Bids are in for So. Md. meat facility
HUGHESVILLE, Md. — The Southern Maryland Agricultural Development Commission has received two bids to launch a large agricultural center and meat processing facility for farmers in the region.
St. Mary’s County’s economic development department and a Charles County businessman both submitted bids in late February after an initial Feb. 21 deadline was delayed to accommodate applicants, said Craig Sewell, SMADC’s marketing and livestock specialist.
The winner will receive a $1 million grant to build the regional center, which has been proposed primarily as a way to reduce long distances many Southern Maryland meat producers travel to have animals slaughtered and processed. The plan also includes a retail store, farmers market, meat locker, a community kitchen and classroom, and warehouse space for food distribution.

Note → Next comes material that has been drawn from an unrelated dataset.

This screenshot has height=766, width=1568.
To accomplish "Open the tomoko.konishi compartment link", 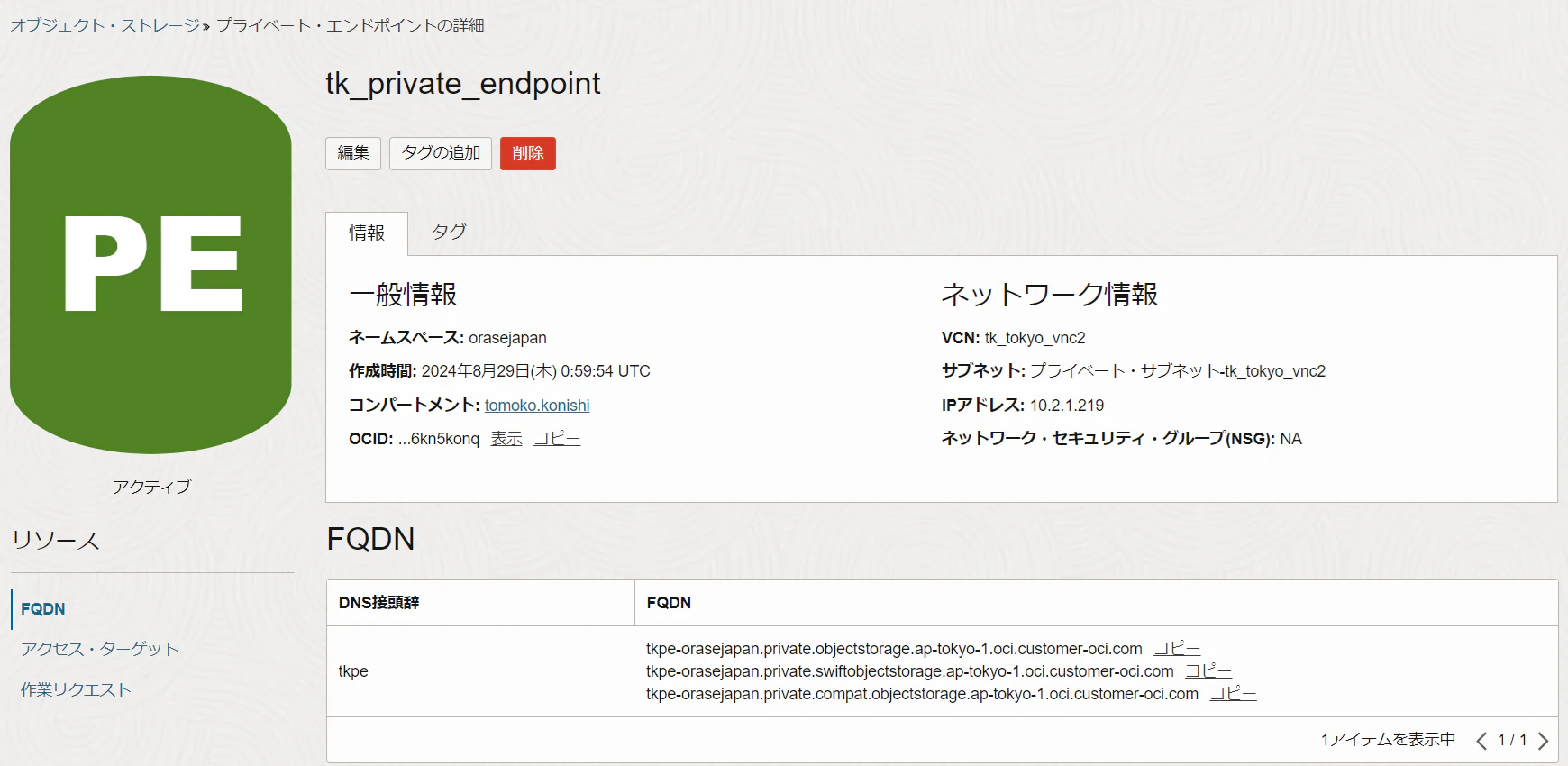I will pyautogui.click(x=537, y=406).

The proposal from St. Mary’s County would spread the agricultural center across two separate and nearby locations in Charlotte Hall. The site is about 3 miles from a new Amish slaughterhouse set to receive USDA certification this month, said Chris Kaselemis, the county’s economic development director.
SMADC was focused on building a slaughterhouse for several years until members of the local Amish community announced last year they were building their own. In response, SMADC reshaped its plan to focus primarily on meat processing, retail and community facilities.
St. Mary’s County’s processing facility would be built on a county-owned, 48-acre parcel at 37766 New Market Road.
It would feature a certified cut-and-wrap facility with smoking and curing rooms, classroom and kitchen space for workshops and training, and a meat sales and custom butcher counter. A meat storage and support facility would include a loading dock that accepts large delivery trucks and vans.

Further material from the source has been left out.